--- YOUR TASK ---
Please count how many lines in the entries below contain "computer" and reply with the figure alone.

++++ GIVEN RECORDS ++++

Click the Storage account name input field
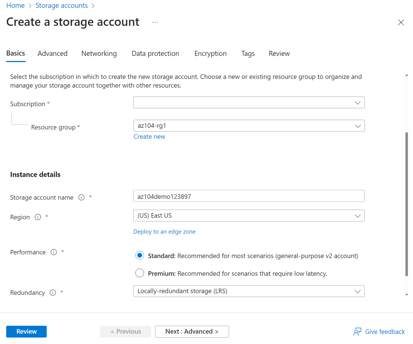Viewport: 413px width, 344px height. coord(249,196)
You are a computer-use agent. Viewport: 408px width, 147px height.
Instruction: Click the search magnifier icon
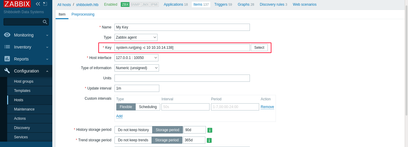tap(45, 22)
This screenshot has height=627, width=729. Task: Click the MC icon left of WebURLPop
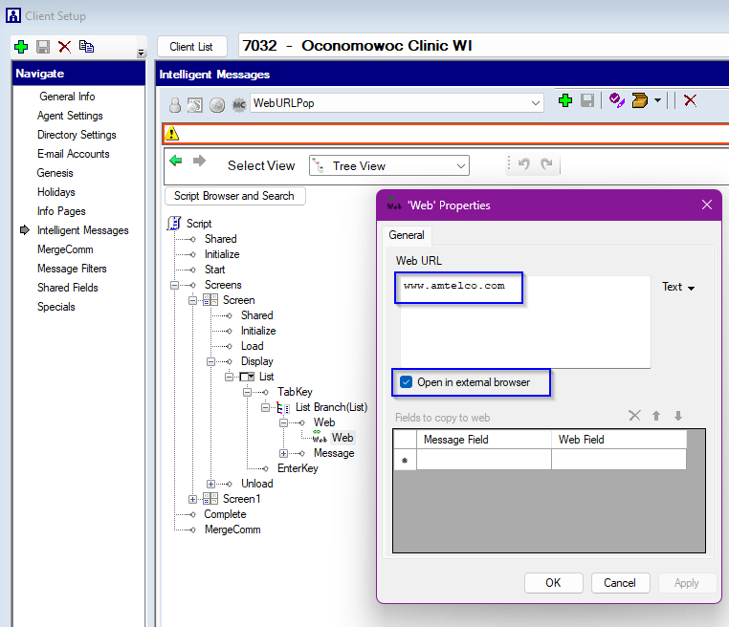tap(239, 104)
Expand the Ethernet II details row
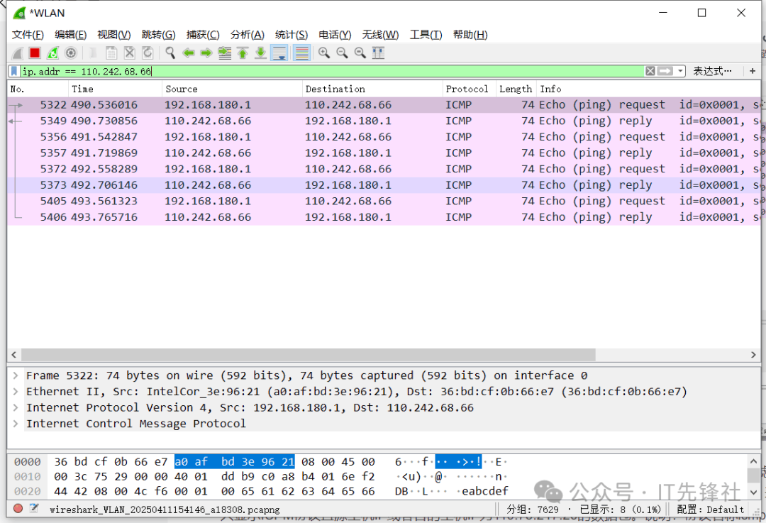Screen dimensions: 766x523 16,392
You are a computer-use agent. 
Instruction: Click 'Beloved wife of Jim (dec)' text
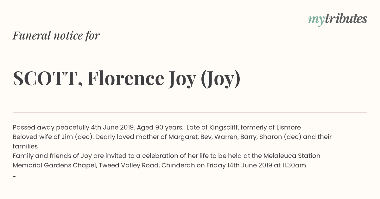(x=53, y=137)
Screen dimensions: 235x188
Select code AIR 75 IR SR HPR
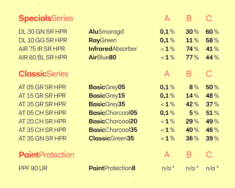click(x=42, y=49)
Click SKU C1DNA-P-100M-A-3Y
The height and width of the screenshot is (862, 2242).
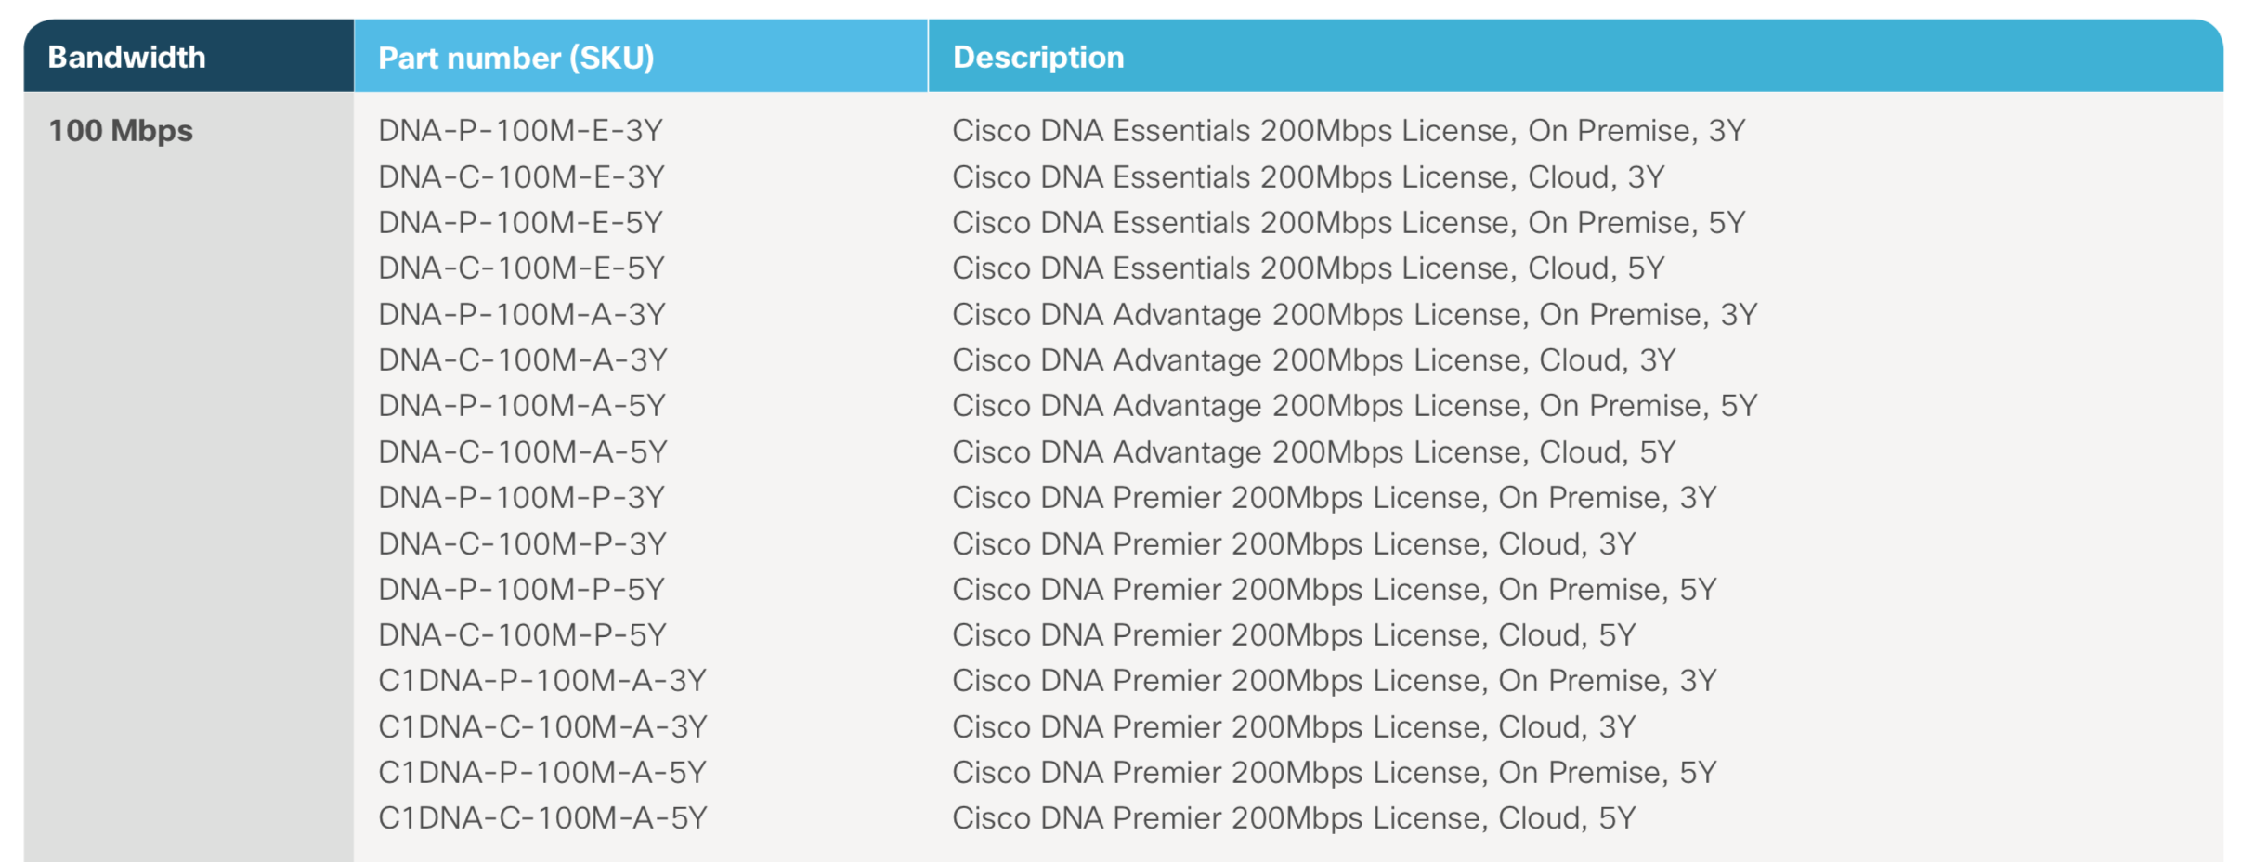[x=542, y=681]
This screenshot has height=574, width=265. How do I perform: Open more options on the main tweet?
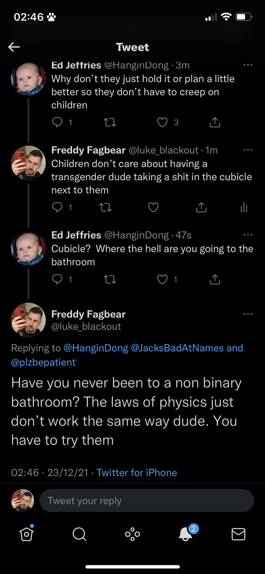point(248,314)
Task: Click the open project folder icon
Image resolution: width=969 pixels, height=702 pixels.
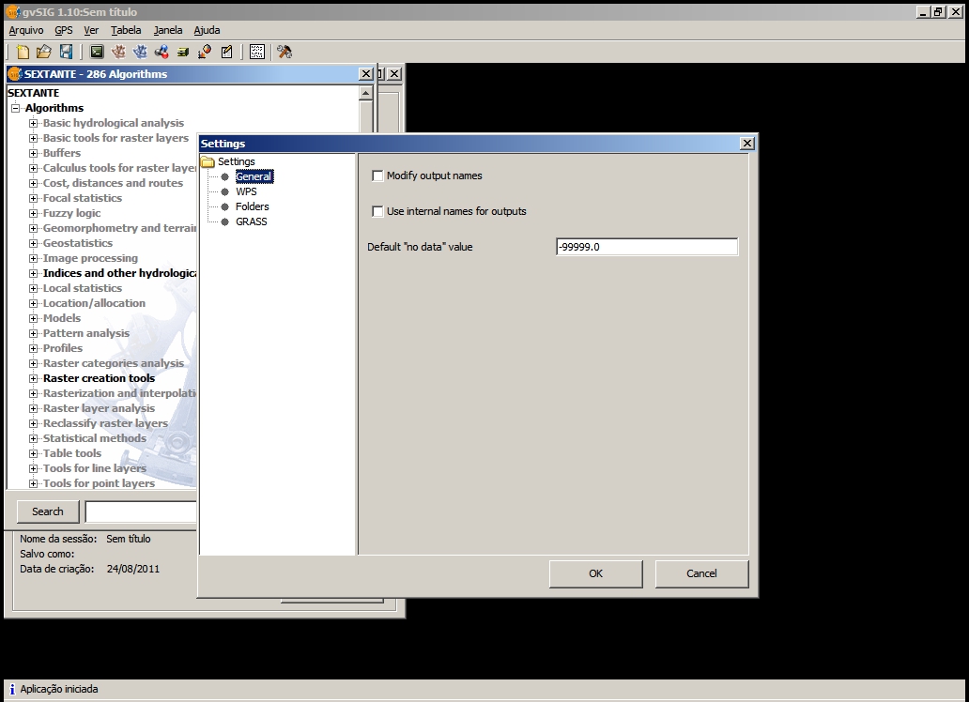Action: 44,52
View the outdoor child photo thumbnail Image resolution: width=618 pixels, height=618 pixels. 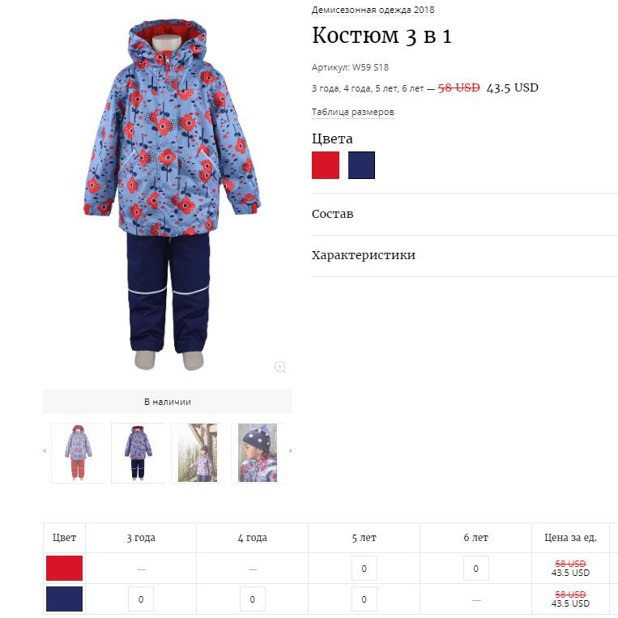[x=198, y=453]
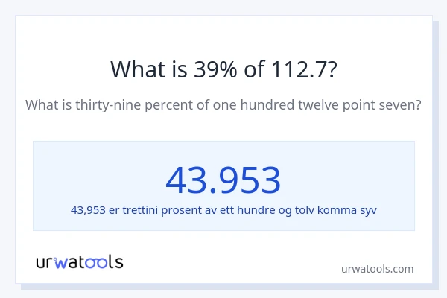Screen dimensions: 447x298
Task: Click the question mark ending the heading
Action: 332,69
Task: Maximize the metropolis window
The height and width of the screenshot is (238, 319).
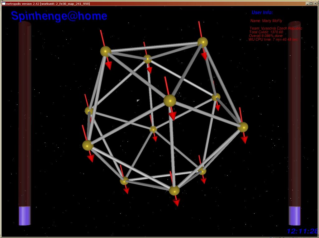Action: pos(311,3)
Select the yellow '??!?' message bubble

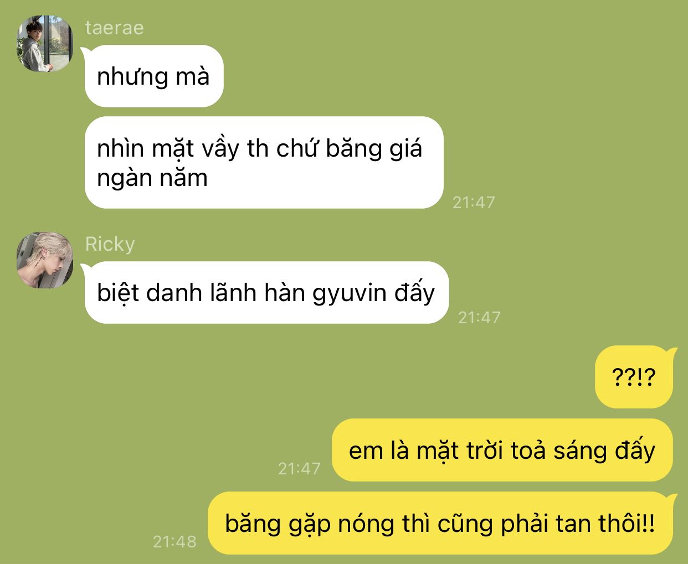(x=634, y=377)
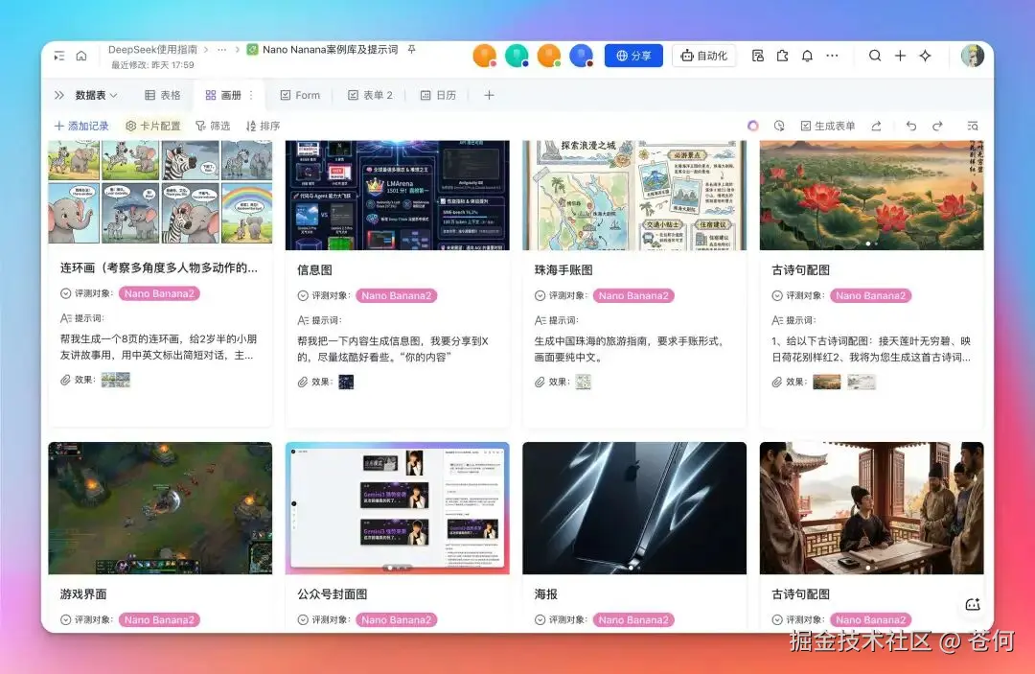
Task: Switch to the 表格 view tab
Action: (x=163, y=95)
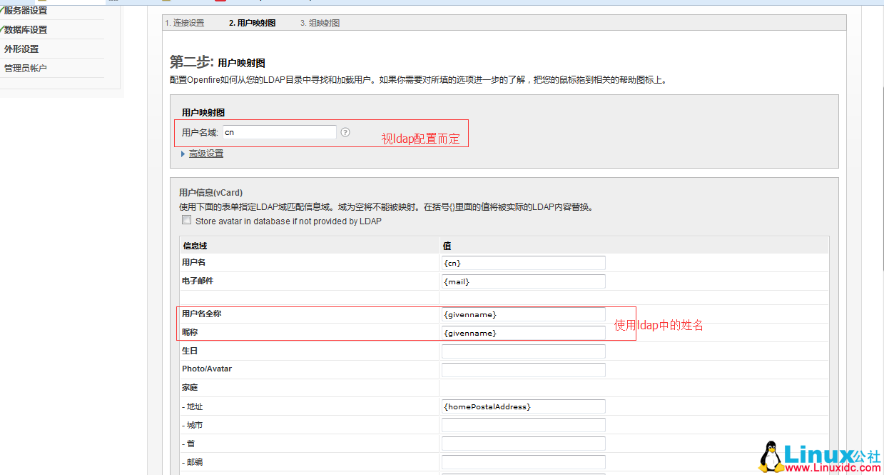Select the 电子邮件 value field {mail}
Image resolution: width=884 pixels, height=475 pixels.
point(523,281)
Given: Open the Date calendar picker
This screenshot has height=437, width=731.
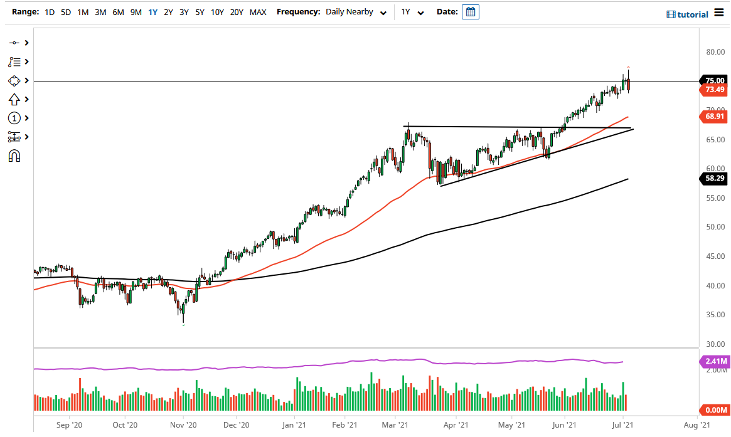Looking at the screenshot, I should (x=470, y=11).
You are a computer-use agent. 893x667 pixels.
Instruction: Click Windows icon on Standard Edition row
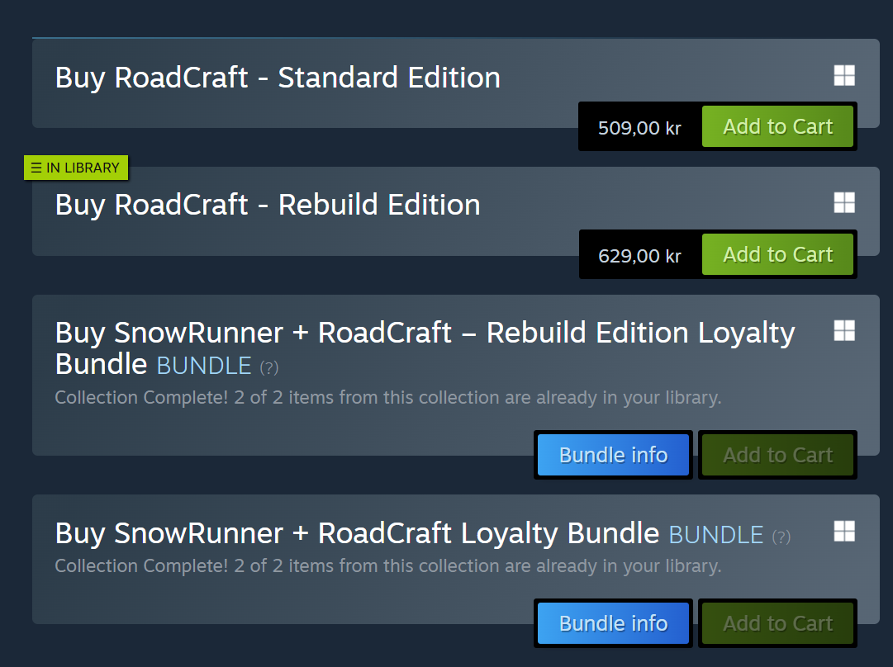pyautogui.click(x=843, y=76)
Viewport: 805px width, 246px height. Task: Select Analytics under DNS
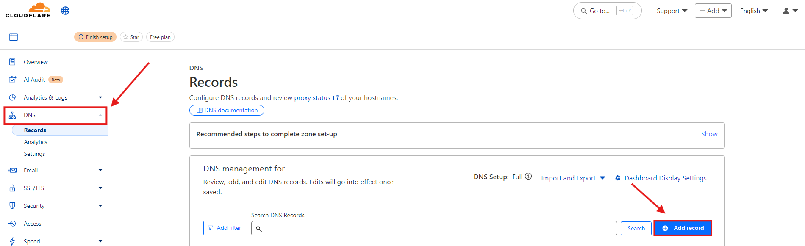[x=36, y=142]
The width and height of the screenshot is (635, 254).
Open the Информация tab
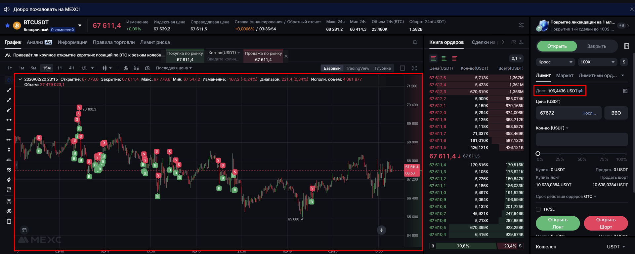72,42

++++

--- OUTPUT FOR THIS TASK ---
3